Cell Membranes and Membrane Transport Master Study Guide to Membrane Transport

By the end of this lecture, students should be able to: - Outline functional properties and biological roles of cellular membranes. - Explain the basis for differential concentrations of ions and charges across the plasma membrane and describe their specific values. - Understand concepts including $K_{ow}$ , transport kinetics, uniport, symport, and antiport. - Understand and exemplify different ways solutes cross biomembranes. - Describe basic principles of solute transporters using named examples. - Explain the advantages of multiple transporters for a single substrate (e.g., glucose). - Explain how cholera toxin causes diarrhoea and the principle of electrolyte replacement therapy.

Eukaryotic cells contain a variety of internal membranes that define organelles and create specialized compartments: - Lysosome: Involved in degradation and recycling. - Mitochondrion: Primary site of energy (ATP) production. - Peroxisome: Involved in oxidative reactions. - Nuclear envelope: Protects the genetic material. - Golgi apparatus: Involved in protein modification and sorting. - Endoplasmic reticulum (ER): Site of protein and lipid synthesis. - Vesicles: Facilitate transport between compartments. - Plasma membrane: Defines the cell boundary. - Cytosol: The fluid containing the organelles.

Biological membranes are structured according to the Fluid Mosaic Model, described as 'proteins floating in a sea of lipids.'
Thickness: The bilayer is approximately $4-5 \, nm$ thick.
Components: - Phospholipids: Form the fundamental bilayer structure. - Proteins: Embedded or attached to the bilayer (integral or peripheral). - Carbohydrates: Often attached to proteins or lipids on the extracellular surface.

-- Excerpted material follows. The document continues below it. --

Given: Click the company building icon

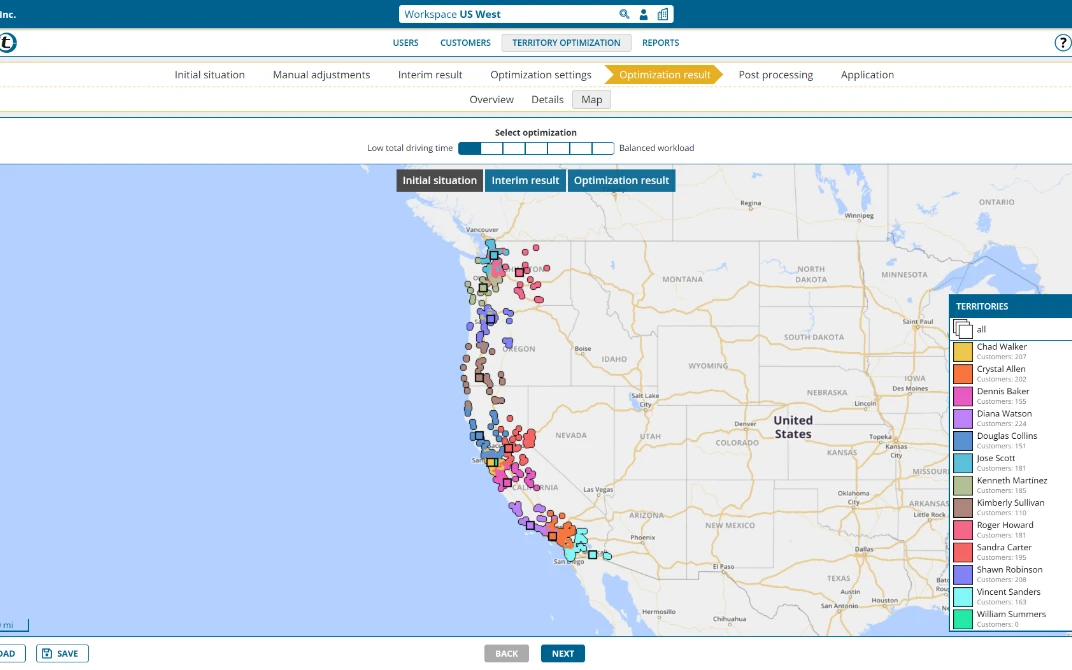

Membranes act as selective barriers, blocking the passage of almost all water-soluble molecules into and out of cells/organelles.
Simple Diffusion: Small uncharged or hydrophobic (lipid-soluble) molecules traverse the bilayer freely down concentration gradients.
Protein-Mediated Transport: Charged or polar molecules require specialist proteins (pumps, transporters, pores) for translocation.
Permeability Trends: - High Permeability: Hydrophobic molecules ( $O_{2}$ , $N_{2}$ , benzene, short chain fatty acids) and small uncharged polar molecules ( $H_{2}O$ , $CO_{2}$ , urea, glycerol). - Low/No Permeability (Requires Proteins): - Ions: $H^{+}$ , $Na^{+}$ , $Mg^{2+}$ , $HCO_{3}^{-}$ , $K^{+}$ , $Ca^{2+}$ , $Cl^{-}$ . - Charged polar molecules: Amino acids, ATP. - Large uncharged polar molecules: Glucose, sucrose.

There is a distinct difference in ion concentrations between the intracellular ([IN]) and extracellular ([OUT]) environments: - Sodium ( $Na^{+}$ ): $[IN] = 10 \, mM$ ; $[OUT] = 140 \, mM$ . - Potassium ( $K^{+}$ ): $[IN] = 140 \, mM$ ; $[OUT] = 4 \, mM$ . - Chloride ( $Cl^{-}$ ): $[IN] = 4 \, mM$ ; $[OUT] = 140 \, mM$ . - Calcium ( $Ca^{2+}$ ): $[IN] = 0.0001 \, mM$ ; $[OUT] = 2.5 \, mM$ .
Membrane Potential ($c$): The inside of the cell is negatively charged relative to the outside, primarily due to the distribution of ions and intracellular proteins.